Stephen Rathke, a former local prosecutor in Minnesota, faced Jones Day attorney June Ghezzi in court, with Ghezzi lobbing more than 100 objections as he questioned witnesses
Ghezzi objected saying it was 'vague and ambiguous,' prompting the witness to answer 'that would be speculation.'
Then after Rathke rephrased the question, Ghezzi objected again, saying 'It's a hypothetical; it lacks facts,' to which the witness responded 'Yeah those are hypotheticals.'
Ultimately, a jury decided Abbott was not liable for Jeanine's diagnosis.
'In both of these cases, these juries found us not responsible – and they did so based on the evidence that the pathogen came from some other source that wasn’t our product,' company spokesman Scott Stoffel told DailyMail.com.
'The evidence, including testing that both Abbott and independent regulatory bodies (such as the FDA and CDC) conducted on product after the incident, overwhelmingly established that the bacteria at issue was not present in Abbott’s formula prior to release of the product.'
He added that at the end of Sisk's jury trial, Bennett actually commended Abbott's counsel saying on the record: 'In the 20 years I’ve been a trial court judge, I don’t think I’ve had lawyers as well prepared that have worked as hard as they possibly can and that were so incredibly professional and worked well with each other for the most part.
'I mean, this is a highly contested case, but you were very, very professional in working with each other and very, very professional in working with me.'
Stoffel also noted that Sisk's lawyers never complained prior to the trial or during the trial about Jones Day's conduct during the depositions.
Kevyn Orr, the partner in charge of Jones Day's US offices, also told the Times that the firm's only goal 'was to prove the truth that Abbott's infant formula' was not contaminated when it was open.'
Several academic studies have found that powdered formula could be a breeding ground for Cronobacter sakazakii, though it can be difficult to prove where a child got the bacteria from.
But in February, Abbott Laboratories was forced to recall its baby formulas after several infants who were exposed to the powdered formulas died.
- Abbott Laboratories was forced to recall its powdered baby formula earlier this year after children died from Cronobacter sakazakii, which can cause meningitis
- The recall forced families throughout the United States to try to find alternatives to feed their infants as Abbott's products accounted for nearly half of all formula sales
The CDC also said it was first notified of bacterial infections related to Abbott Nutrition baby formulas on February 10.

******

### To do
**1)** Summarize the article on Abbott's infant formula lawsuits and recall in two sentences.
**2)** In the article on Abbott's infant formula lawsuits and recall, on what date did the CDC say it was first notified of bacterial infections related to Abbott Nutrition baby formulas?
**3)** Please carry on the article about Abbott's infant formula lawsuits and recall from its final sentence.

******

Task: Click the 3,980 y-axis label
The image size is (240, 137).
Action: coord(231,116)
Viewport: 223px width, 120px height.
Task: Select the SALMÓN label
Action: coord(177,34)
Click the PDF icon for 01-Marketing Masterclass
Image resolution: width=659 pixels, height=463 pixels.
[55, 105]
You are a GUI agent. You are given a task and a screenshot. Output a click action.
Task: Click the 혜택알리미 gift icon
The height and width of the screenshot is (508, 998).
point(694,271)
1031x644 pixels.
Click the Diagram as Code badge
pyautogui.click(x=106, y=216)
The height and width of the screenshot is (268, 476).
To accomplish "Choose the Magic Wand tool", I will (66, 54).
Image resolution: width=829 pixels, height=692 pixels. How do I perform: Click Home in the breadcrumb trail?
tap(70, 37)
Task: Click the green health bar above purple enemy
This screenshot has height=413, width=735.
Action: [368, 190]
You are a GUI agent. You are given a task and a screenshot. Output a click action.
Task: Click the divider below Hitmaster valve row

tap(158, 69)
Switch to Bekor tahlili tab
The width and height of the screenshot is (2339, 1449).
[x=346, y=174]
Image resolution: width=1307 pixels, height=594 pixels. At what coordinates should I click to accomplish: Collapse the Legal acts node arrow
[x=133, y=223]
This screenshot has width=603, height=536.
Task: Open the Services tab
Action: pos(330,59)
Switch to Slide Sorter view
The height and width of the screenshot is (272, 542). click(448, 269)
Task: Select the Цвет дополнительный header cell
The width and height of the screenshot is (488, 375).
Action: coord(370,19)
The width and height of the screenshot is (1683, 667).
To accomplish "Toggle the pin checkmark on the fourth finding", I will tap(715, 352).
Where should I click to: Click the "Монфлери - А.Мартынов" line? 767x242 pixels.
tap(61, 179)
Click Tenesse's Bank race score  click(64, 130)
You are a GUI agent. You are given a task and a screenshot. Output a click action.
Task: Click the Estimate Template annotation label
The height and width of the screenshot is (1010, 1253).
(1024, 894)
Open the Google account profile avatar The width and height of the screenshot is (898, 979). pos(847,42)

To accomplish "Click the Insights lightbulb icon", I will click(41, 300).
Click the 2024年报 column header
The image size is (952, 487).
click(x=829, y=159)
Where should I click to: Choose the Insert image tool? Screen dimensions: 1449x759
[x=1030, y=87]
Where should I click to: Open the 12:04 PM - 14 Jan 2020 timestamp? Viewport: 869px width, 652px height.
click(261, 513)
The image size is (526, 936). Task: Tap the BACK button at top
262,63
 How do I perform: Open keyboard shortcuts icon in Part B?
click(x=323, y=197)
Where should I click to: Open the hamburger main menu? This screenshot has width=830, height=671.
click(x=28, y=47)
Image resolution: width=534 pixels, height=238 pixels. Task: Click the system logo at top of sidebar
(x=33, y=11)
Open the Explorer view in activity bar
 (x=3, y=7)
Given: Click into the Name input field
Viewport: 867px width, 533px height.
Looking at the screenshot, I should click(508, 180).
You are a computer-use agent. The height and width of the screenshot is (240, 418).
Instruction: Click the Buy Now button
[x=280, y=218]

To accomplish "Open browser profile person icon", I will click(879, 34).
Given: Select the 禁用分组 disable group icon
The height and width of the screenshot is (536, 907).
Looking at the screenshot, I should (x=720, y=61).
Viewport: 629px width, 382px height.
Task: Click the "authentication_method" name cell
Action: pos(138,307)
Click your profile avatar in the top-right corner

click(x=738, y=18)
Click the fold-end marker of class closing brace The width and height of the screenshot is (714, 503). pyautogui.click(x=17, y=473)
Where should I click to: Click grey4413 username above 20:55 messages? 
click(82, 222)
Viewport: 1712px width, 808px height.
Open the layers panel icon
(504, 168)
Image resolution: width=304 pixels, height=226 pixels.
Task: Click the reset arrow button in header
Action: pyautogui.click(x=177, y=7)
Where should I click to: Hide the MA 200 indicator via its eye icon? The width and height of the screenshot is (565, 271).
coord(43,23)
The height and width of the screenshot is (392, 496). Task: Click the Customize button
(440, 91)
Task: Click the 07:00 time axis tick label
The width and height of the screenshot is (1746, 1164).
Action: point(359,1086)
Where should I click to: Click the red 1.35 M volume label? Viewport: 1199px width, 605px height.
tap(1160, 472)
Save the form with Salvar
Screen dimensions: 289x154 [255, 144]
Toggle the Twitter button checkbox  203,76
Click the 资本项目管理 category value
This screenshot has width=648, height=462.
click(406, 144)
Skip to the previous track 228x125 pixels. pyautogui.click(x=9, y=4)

******

### Replies
**1)** During a trial in which Jones Day attorney June Ghezzi raised more than 100 objections as former prosecutor Stephen Rathke questioned witnesses, a jury found Abbott not liable for Jeanine's diagnosis, and a company spokesman said the evidence showed the bacteria came from another source. Abbott was forced to recall its powdered baby formula after infants died from Cronobacter sakazakii, and families across the United States had to look for other ways to feed their infants.

**2)** February 10.

**3)**
Since September 16, it reports, four infants in Minnesota, Ohio and Texas have contracted a Cronobacter sakazakii infection after consuming baby formula including Similac Sensitive, Similac Pro-total Comfort, Similac Advance and Similac PM 60/40.
All five children were hospitalized as a result, and by March, two infants in Ohio died.
The company announced in March it has not found any Cronobacter sakazakii in any samples of the formula it sends out, and conducts tests on a regular basis.
But it did say it found evidence of the bacteria in a 'non-product contact area' at its Sturgis, Michigan plant, which was later shut down.
Soon, desperate parents across the US struggled to get their hands on baby formula amid a nationwide shortage.
Major national retailers started rationing how much formula each family could buy, and online, people were charging up to $800 for the precious tins.
By the week ending April 24, CBS News reports, 40 to 50 percent of the top-selling baby formula products were out of stock at stores across the country, according to an analysis from Datasembly, which tracked baby formula stock at more than 11,000 retailers.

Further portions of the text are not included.